++++ Provided data ++++
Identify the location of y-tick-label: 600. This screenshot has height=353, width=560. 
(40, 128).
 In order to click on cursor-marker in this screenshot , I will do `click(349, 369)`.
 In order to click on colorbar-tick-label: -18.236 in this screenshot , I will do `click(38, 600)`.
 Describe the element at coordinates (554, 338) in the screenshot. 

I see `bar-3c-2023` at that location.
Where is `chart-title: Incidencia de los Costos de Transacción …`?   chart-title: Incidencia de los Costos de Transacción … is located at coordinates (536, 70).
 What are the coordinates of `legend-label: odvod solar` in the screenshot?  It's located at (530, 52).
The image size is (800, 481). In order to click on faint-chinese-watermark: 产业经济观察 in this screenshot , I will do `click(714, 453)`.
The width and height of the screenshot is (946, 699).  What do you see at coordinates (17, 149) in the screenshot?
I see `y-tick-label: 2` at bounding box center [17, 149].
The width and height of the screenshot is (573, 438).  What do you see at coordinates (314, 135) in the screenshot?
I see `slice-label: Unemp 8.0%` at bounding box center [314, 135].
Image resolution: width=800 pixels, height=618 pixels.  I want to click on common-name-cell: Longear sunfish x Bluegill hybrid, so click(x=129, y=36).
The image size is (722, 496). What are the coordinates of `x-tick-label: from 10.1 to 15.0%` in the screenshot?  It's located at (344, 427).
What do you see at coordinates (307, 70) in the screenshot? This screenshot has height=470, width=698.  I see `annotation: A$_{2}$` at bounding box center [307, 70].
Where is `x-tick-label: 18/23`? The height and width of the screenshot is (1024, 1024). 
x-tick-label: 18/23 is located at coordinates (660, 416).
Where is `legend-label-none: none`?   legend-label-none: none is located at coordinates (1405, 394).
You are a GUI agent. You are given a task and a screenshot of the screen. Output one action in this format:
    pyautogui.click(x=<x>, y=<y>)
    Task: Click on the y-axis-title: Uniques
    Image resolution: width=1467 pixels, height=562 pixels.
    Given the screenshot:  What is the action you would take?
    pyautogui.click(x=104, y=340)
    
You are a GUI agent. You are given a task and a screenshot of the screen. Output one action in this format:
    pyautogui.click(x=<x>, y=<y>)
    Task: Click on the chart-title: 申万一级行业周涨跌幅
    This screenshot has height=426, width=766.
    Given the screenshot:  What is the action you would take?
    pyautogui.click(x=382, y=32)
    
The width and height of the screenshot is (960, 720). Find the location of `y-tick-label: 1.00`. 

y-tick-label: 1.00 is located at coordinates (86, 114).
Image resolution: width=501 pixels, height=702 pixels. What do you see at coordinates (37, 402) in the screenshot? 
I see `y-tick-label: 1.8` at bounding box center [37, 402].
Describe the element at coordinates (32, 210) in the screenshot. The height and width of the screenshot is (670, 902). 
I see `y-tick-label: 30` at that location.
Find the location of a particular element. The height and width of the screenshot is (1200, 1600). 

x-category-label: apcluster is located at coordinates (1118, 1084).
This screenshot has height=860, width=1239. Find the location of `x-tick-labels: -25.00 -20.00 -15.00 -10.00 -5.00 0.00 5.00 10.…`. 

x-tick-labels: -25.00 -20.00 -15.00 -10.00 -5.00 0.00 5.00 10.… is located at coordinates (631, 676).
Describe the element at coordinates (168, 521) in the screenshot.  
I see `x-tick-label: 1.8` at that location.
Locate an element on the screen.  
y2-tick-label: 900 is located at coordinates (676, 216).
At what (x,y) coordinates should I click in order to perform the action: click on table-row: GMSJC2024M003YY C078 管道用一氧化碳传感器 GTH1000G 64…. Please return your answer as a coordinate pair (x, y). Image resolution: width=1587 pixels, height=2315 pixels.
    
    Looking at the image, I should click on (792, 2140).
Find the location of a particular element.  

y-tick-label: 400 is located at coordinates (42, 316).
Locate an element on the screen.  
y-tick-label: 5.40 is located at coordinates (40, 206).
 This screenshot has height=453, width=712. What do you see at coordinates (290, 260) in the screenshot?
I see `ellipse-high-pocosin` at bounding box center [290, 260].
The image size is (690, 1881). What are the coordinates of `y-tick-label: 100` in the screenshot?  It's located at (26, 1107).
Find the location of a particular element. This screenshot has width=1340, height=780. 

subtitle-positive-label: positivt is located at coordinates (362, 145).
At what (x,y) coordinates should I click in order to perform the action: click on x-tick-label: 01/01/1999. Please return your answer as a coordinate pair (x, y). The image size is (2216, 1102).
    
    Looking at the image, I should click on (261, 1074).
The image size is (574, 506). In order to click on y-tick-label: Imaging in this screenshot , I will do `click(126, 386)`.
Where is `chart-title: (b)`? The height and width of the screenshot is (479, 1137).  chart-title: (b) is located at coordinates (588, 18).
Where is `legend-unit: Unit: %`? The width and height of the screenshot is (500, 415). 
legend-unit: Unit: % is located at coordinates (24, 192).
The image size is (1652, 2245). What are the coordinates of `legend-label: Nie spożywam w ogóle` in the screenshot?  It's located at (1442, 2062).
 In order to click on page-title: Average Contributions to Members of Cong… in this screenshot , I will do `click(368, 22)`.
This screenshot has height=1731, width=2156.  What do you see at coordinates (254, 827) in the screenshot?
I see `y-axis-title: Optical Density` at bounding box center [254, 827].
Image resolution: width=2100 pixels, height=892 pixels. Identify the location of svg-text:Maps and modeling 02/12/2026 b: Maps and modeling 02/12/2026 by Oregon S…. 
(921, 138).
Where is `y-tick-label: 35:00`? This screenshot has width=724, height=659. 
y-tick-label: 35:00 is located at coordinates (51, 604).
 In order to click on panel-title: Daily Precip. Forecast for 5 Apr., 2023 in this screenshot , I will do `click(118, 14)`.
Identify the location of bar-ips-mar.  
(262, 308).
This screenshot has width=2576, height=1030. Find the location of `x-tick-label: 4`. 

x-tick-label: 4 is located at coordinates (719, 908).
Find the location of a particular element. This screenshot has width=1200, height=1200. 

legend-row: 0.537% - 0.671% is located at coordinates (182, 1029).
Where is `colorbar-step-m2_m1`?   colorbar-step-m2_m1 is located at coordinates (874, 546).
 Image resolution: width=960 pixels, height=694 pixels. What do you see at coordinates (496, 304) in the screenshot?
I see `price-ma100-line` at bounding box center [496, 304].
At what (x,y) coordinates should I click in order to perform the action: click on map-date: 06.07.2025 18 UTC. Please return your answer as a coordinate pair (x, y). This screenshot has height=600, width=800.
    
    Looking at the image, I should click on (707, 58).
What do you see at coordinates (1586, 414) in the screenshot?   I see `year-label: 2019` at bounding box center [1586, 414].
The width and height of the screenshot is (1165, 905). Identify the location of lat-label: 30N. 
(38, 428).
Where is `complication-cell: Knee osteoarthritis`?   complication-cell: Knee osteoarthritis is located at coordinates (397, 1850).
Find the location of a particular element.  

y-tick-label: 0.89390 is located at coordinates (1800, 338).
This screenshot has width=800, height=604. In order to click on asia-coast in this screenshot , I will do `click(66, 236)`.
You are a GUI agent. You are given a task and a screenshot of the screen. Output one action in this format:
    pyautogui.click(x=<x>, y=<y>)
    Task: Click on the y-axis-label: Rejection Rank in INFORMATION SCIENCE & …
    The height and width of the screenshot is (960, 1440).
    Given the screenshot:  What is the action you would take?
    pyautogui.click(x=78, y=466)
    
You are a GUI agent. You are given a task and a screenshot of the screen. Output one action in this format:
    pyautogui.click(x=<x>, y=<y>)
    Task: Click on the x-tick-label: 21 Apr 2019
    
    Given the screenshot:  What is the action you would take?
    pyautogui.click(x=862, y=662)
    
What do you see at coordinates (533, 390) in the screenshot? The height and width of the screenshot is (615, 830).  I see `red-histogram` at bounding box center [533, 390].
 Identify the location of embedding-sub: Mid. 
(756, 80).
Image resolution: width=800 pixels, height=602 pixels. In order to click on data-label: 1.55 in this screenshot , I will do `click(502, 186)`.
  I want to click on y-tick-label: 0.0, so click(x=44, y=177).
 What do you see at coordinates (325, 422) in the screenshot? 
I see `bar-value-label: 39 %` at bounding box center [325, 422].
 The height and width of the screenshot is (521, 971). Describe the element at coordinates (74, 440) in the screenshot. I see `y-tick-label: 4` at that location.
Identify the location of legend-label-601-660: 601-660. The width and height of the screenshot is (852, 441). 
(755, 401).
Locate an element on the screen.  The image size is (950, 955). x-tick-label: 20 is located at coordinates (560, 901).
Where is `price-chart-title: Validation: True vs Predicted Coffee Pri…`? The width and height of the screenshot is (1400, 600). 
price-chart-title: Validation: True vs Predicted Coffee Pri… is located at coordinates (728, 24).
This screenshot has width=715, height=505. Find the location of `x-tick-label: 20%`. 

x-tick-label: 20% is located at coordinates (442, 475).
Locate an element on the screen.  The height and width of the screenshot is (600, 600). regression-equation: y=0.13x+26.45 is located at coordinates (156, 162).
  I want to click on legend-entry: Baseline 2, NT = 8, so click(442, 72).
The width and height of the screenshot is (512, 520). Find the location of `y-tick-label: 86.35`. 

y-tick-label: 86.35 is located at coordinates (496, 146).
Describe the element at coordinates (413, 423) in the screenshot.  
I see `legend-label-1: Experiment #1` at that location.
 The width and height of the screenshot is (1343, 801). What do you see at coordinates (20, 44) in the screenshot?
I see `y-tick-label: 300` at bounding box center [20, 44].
++++
Write out the part of the records above that opens with the line containing "has width=724, height=659." and closes with the line containing "pyautogui.click(x=78, y=466)", both lines included, reproducing each line in that span without any change.

Where is `y-tick-label: 35:00`? This screenshot has width=724, height=659. 
y-tick-label: 35:00 is located at coordinates (51, 604).
 In order to click on panel-title: Daily Precip. Forecast for 5 Apr., 2023 in this screenshot , I will do `click(118, 14)`.
Identify the location of bar-ips-mar.  
(262, 308).
This screenshot has width=2576, height=1030. Find the location of `x-tick-label: 4`. 

x-tick-label: 4 is located at coordinates (719, 908).
Find the location of a particular element. This screenshot has width=1200, height=1200. 

legend-row: 0.537% - 0.671% is located at coordinates (182, 1029).
Where is `colorbar-step-m2_m1`?   colorbar-step-m2_m1 is located at coordinates (874, 546).
 Image resolution: width=960 pixels, height=694 pixels. What do you see at coordinates (496, 304) in the screenshot?
I see `price-ma100-line` at bounding box center [496, 304].
At what (x,y) coordinates should I click in order to perform the action: click on map-date: 06.07.2025 18 UTC. Please return your answer as a coordinate pair (x, y). This screenshot has height=600, width=800.
    
    Looking at the image, I should click on (707, 58).
What do you see at coordinates (1586, 414) in the screenshot?   I see `year-label: 2019` at bounding box center [1586, 414].
The width and height of the screenshot is (1165, 905). Identify the location of lat-label: 30N. 
(38, 428).
Where is `complication-cell: Knee osteoarthritis`?   complication-cell: Knee osteoarthritis is located at coordinates (397, 1850).
Find the location of a particular element.  

y-tick-label: 0.89390 is located at coordinates (1800, 338).
This screenshot has width=800, height=604. In order to click on asia-coast in this screenshot , I will do `click(66, 236)`.
You are a GUI agent. You are given a task and a screenshot of the screen. Output one action in this format:
    pyautogui.click(x=<x>, y=<y>)
    Task: Click on the y-axis-label: Rejection Rank in INFORMATION SCIENCE & …
    The height and width of the screenshot is (960, 1440).
    Given the screenshot:  What is the action you would take?
    pyautogui.click(x=78, y=466)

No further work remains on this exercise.